Most significant, they stressed that the SAT is by no means the sole criterion -- or even the most important one -- in admissions officials' judgment of a student's academic record, and that personal achievements also are taken into account.

"This study raises serious policy implications for the UC. For instance, do the people of California really think that an out-of-state student with a high SAT score should automatically gain admission over an eligible in-state student?" asked UC spokesman Reese.

Responding to Moores' report, UC Berkeley Chancellor Robert M. Berdahl explained in a letter to newly installed UC President Dynes on Monday that students who received "more modest scores" -- below 1000 on the SAT -- all had shown "impressive overall academic and personal achievements."

Nearly half ranked in the top 4% of their high school graduating classes, he wrote, and others provided scores on the ACT -- another college entrance exam -- that would have been equivalent to scores higher than 1000 on the more widely used SAT.

He said that all members of this group have done well in their first year at Berkeley. "Not one has left due to academic deficiency," he wrote.

Also responding to Moores' report, Dynes on Monday wrote a letter to the Board of Regents, noting that systemwide, "campuses use a variety of factors -- predominantly traditional academic criteria, such as grades and test scores, but also other measures of achievement and promise -- to select from a pool of eligible applicants."

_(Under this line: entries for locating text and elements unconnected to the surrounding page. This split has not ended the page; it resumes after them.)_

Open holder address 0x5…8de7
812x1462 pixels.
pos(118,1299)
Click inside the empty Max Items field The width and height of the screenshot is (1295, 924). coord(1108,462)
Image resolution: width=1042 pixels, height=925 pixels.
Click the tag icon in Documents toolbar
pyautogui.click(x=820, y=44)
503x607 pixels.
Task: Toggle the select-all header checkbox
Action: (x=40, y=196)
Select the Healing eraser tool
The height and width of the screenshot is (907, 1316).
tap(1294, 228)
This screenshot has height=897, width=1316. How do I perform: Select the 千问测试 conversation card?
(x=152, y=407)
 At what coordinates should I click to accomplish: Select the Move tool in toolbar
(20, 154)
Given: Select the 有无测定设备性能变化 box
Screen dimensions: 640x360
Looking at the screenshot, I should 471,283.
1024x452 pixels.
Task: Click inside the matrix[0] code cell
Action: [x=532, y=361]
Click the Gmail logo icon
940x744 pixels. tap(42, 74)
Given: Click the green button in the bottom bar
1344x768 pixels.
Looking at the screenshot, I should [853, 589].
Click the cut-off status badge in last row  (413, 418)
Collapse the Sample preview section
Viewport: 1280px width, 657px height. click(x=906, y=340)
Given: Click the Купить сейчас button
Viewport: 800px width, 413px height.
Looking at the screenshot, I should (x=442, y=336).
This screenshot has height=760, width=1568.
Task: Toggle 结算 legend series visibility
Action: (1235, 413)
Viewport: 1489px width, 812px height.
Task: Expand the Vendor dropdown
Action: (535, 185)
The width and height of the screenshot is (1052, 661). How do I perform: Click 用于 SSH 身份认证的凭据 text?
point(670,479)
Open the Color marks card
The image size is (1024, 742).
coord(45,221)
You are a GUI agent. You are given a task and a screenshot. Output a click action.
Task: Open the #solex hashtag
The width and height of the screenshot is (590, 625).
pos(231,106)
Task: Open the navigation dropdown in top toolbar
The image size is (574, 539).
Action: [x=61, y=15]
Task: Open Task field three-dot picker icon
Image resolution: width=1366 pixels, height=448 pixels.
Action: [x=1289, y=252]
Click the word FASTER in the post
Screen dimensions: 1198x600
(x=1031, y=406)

He wrote that "campuses are encouraged to draw from the full range" of students who meet the UC's minimum eligibility requirements.

Reese said that the University of California would launch a comprehensive, systemwide study of the issues raised in the report, at Moores' request. The review will be part of a broader examination by regents, faculty and UC administrators of admissions and enrollment challenges.

In an interview Monday, Moores said he hoped the UC system would examine various areas his preliminary report could not, including such demographic factors as the race, ethnicity and socioeconomic status of students granted or denied admission to UC campuses. He also said he wants it to look at the academic performance of admitted students, particularly those whose SAT scores were lower than the average for students at each campus.

"There are compelling reasons for getting this study done right away as far as I'm concerned, and I'm confident President Dynes feels the same way," Moores said.

Among them, he said, is that individual students deserve to understand more fully why they were or were not admitted. This is especially true as the admissions process becomes more competitive, he said.

"But the real wolf at the door is the budget crisis, and that's going to cause the university to have to take a real hard look at exactly how many students we admit," Moores said.

In recent years, UC has implemented a series of policy changes designed to broaden admissions for students from diverse socioeconomic and geographic backgrounds, while steering clear of the consideration of race or ethnicity banned at public entities statewide by the 1996 passage of Proposition 209.

Under the 2-year-old policy known as "comprehensive review," admissions officials are allowed to weigh personal factors, not just grades and test scores, in reviewing each applicant, although academic factors are still considered paramount. Another recent policy change guarantees admission to the UC -- although not to a specific campus -- for every student who graduates in the top 4% of his or her high school class.

Reese and other UC officials have said Berkeley's admissions practices are consistent with those of the system's seven other undergraduate campuses.